A federal appeals court in Cincinnati ruled yesterday that a federal law that kept a Michigan man, once briefly committed to a mental institution, from owning a gun was unconstitutional, reported the Wall Street Journal.
The Sixth US Circuit Court of Appeals ruled unanimously that the federal ban on gun ownership for anyone who has been “adjudicated as a mental defective or who has been committed to a mental institution” violated the Second Amendment rights of the plaintiff, 73-year-old Clifford Charles Tyler.
“The government’s interest in keeping firearms out of the hands of the mentally ill is not sufficiently related to depriving the mentally healthy, who had a distant episode of commitment, of their constitutional rights,” wrote Judge Danny Boggs in the ruling.
Tyler’s lawyer called the ruling a “forceful decision to protect Second Amendment rights,” and that he hoped it would have a “significant impact on the jurisprudence in the area of gun rights.”
Tyler had been institutionalized for less than a month in 1986 after “emotional problems associated with a divorce,” the Journal reported. He attempted to buy a gun in 2011 and was denied based upon this previous commitment.

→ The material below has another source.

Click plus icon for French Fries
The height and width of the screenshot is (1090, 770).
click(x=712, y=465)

While federal law has often provided for “relief from disabilities appeals in which people disqualified from gun ownership can appeal the ban, but the program was defunded in 1992. The federal government does, however, allow for individual states to set up their own programs, but Michigan did not set up one.

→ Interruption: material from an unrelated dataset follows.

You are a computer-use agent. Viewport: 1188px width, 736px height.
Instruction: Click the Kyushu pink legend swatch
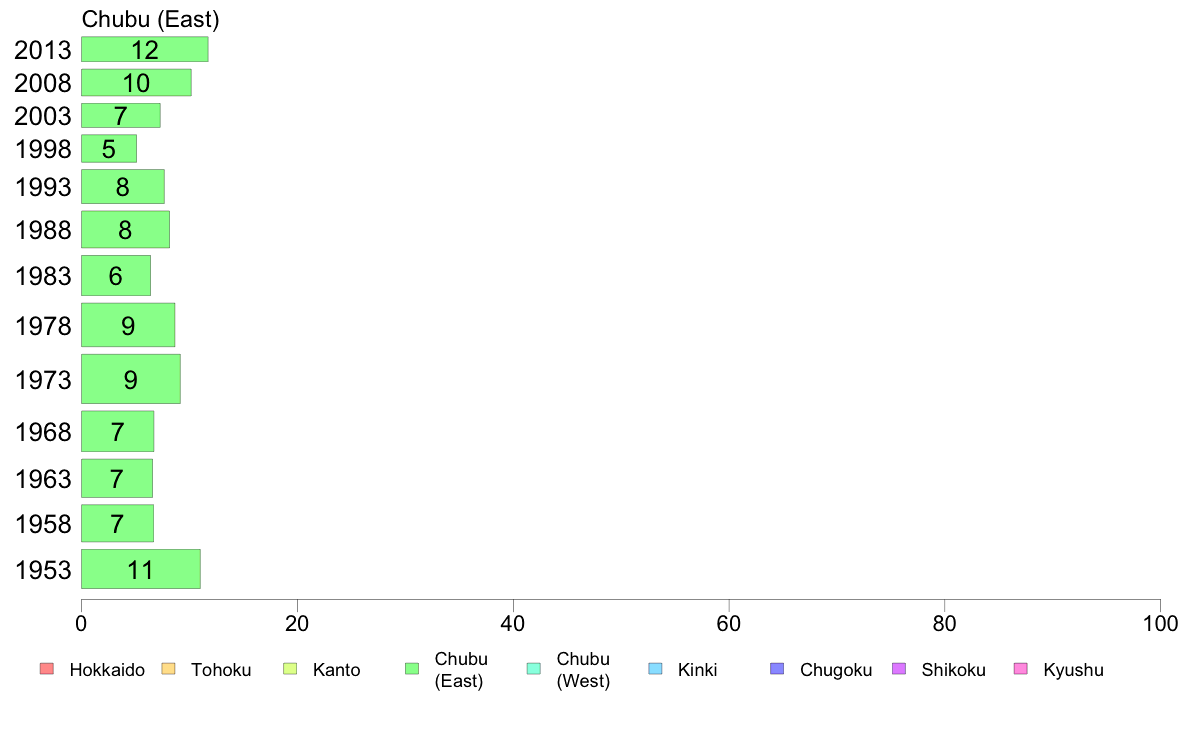point(1021,669)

Judge Boggs wrote that Michigan’s lack of a “relief” program was unreasonable obstacle to Tyler’s rights.
“[W]hether Tyler may exercise his right to bear arms depends on whether his state of residence has chose to accept the carrot of federal grant money and has implemented a relief program. An individual’s ability to exercise a fundamental right necessary to our system of ordered liberty cannot turn on such a distinction.”
Tyler’s situation is one that most people could sympathize with – breakups, especially divorces, can be incredibly painful and difficult – and an isolated incident during an a rough patch decades ago shouldn’t automatically disqualify someone from owning a gun. Each case is different. But this decision could possibly open a door for those with serious mental illnesses to own firearms, which could lead to dangerous situations down the road.